*Source material*
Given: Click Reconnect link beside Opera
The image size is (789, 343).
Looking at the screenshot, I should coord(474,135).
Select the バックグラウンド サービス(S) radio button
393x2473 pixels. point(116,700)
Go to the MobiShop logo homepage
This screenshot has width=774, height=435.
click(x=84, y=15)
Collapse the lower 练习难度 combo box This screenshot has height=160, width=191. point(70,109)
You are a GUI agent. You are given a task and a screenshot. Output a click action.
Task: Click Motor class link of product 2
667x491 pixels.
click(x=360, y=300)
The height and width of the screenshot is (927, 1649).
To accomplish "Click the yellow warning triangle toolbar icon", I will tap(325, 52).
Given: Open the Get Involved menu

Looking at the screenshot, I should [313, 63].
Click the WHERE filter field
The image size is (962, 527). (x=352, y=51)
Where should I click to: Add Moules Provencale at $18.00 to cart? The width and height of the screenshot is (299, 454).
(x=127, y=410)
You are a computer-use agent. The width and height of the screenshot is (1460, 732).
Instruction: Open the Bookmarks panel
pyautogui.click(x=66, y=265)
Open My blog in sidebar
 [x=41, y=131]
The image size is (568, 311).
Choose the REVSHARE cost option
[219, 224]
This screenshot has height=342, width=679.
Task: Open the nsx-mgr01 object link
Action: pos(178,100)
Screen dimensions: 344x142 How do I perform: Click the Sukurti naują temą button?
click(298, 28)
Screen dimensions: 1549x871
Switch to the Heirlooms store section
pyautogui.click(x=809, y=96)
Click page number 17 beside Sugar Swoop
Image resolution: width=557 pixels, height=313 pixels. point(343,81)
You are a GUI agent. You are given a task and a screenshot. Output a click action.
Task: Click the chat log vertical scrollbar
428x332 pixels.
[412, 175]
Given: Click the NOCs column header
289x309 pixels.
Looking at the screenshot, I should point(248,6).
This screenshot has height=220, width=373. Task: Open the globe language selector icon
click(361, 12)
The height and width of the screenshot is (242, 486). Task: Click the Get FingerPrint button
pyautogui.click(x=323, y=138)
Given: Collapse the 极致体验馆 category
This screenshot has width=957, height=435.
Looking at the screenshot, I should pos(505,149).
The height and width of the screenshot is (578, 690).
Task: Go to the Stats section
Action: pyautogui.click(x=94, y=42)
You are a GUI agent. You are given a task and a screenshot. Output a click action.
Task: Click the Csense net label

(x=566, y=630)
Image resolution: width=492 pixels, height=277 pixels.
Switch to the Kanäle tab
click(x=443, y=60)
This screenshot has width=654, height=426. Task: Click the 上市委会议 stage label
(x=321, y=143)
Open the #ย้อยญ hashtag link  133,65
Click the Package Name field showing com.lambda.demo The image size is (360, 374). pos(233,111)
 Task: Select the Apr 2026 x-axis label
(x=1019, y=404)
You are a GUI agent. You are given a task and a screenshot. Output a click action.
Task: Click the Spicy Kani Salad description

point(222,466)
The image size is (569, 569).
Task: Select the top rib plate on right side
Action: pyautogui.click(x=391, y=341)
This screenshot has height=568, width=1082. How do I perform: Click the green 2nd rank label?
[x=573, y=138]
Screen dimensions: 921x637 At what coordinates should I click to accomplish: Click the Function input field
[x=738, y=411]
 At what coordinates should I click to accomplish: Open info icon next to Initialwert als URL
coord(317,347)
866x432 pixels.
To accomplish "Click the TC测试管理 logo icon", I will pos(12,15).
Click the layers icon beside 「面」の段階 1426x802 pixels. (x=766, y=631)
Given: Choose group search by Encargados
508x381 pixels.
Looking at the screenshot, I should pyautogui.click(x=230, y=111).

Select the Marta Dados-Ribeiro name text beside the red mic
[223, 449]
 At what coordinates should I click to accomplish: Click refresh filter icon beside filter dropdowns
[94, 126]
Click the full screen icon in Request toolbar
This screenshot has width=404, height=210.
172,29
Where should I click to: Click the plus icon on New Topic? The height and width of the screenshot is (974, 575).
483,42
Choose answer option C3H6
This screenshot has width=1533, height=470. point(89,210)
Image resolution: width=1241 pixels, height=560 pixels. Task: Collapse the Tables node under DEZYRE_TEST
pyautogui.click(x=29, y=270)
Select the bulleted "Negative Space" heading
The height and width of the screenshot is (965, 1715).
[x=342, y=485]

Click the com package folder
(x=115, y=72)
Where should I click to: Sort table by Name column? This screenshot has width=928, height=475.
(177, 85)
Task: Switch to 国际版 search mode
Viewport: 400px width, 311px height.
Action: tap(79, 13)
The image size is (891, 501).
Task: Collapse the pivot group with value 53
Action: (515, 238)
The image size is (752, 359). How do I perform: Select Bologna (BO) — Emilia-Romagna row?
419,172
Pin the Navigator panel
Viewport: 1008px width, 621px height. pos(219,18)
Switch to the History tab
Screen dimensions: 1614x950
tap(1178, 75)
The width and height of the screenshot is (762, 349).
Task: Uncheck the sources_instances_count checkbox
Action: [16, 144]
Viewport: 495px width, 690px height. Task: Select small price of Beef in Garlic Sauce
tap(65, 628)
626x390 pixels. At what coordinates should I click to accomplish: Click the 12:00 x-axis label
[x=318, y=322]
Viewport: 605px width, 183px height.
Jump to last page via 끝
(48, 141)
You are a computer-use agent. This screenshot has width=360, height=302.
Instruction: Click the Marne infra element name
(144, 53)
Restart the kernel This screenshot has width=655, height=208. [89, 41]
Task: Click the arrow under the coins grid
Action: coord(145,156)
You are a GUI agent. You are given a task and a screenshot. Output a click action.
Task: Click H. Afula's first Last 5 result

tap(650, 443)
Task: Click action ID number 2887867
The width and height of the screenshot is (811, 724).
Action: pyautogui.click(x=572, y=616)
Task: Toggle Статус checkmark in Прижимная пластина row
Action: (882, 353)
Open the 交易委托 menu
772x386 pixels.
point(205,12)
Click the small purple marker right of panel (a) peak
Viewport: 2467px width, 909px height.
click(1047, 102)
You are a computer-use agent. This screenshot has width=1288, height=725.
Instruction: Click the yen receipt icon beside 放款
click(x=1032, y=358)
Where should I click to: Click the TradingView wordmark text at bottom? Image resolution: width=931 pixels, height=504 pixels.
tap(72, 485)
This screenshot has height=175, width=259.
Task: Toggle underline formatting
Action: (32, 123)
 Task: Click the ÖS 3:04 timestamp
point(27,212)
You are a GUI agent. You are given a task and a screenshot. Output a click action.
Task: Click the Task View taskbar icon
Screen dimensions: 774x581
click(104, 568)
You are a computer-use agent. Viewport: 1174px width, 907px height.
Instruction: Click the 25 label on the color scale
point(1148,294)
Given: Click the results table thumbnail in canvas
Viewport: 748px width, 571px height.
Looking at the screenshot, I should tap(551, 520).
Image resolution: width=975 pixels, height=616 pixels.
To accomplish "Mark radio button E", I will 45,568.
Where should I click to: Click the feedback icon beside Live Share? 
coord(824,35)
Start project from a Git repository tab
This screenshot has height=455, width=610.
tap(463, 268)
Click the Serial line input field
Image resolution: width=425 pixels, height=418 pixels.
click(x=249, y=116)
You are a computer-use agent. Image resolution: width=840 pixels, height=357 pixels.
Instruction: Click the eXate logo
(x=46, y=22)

*Instructions for the task*
Please copy the rows word for word, beginning at the line that contains "Image resolution: width=975" and stopping after the final row.

*Reply to the exercise*
Image resolution: width=975 pixels, height=616 pixels.
To accomplish "Mark radio button E", I will 45,568.
Where should I click to: Click the feedback icon beside Live Share? 
coord(824,35)
Start project from a Git repository tab
This screenshot has height=455, width=610.
tap(463, 268)
Click the Serial line input field
Image resolution: width=425 pixels, height=418 pixels.
click(x=249, y=116)
You are a computer-use agent. Image resolution: width=840 pixels, height=357 pixels.
Instruction: Click the eXate logo
(x=46, y=22)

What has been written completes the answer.